I still need to have more a free play time on Scratch to develop my knowledge and understanding and programming in general, without specific instruction, to really enhance my skill development within the area of KS2 computing.
Potential Cross-Curricular Links:
Scratch is quite a unique tool and requires quite a bit of concentration to really engage within the programming and coding of characters and scripts. You could link it to a topic lesson by creating a theme within a game e.g. Viking characters and props linking to History. However, I believe the main focus when using Scratch should be on the computing vocabulary and the programming and coding itself, rather than mixing that focus with another topic.
Assessment for Learning:
There are so many options on Scratch. Children can create animations, games and stories either individually, within partnerships or in small groups.
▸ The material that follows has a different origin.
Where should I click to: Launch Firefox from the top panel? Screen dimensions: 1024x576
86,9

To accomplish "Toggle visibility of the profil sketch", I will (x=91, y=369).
Teachers can easily assess the children’s learning as they are able to save their work and progressions, which is very useful for children to continually work on projects over the course of a term and enhance their programming skills according to their knowledge and understanding of computing. Children can independently save work by signing in and creating a Scratch account, which I am sure schools would invest in. Their account would be accessible by the teacher so that the children’s learning, knowledge and understanding can be recorded at different stages of the year. Similarly, the children will feel proud of their work as they could potentially create a programme that is completely unique and quite advanced if copious amounts of time are dedicated to Scratch over the course of a term or even a school year.
For the lower achievers, the teacher could create their own guides for children to follow but within these guides leave elements of choice so the children can discover ideas of their own and thus, feel proud of their work. It may even instil curiosity to try programming and coding on Scratch without a guide in a subsequent lesson once their confidence builds.
For higher achievers within computing, the teacher could ask questions regarding higher order computing skills and reasoning to further their individual development. These children could be highlighted after an initial task of following instructions to create a simple game has been completed, achieved successfully and whether the children added anything extra off their own back. All in all a great app and website for assessment and learning within computing.
To conclude this long blog, Scratch states that it helps children to work collaboratively, creatively think of ideas and reason systematically, which are all essential skills for successful computing, programming and coding within the 21st century. In addition, these skills are transferable to all the other subjects within the National Curriculum and therefore, this programming device holistically develops the whole child.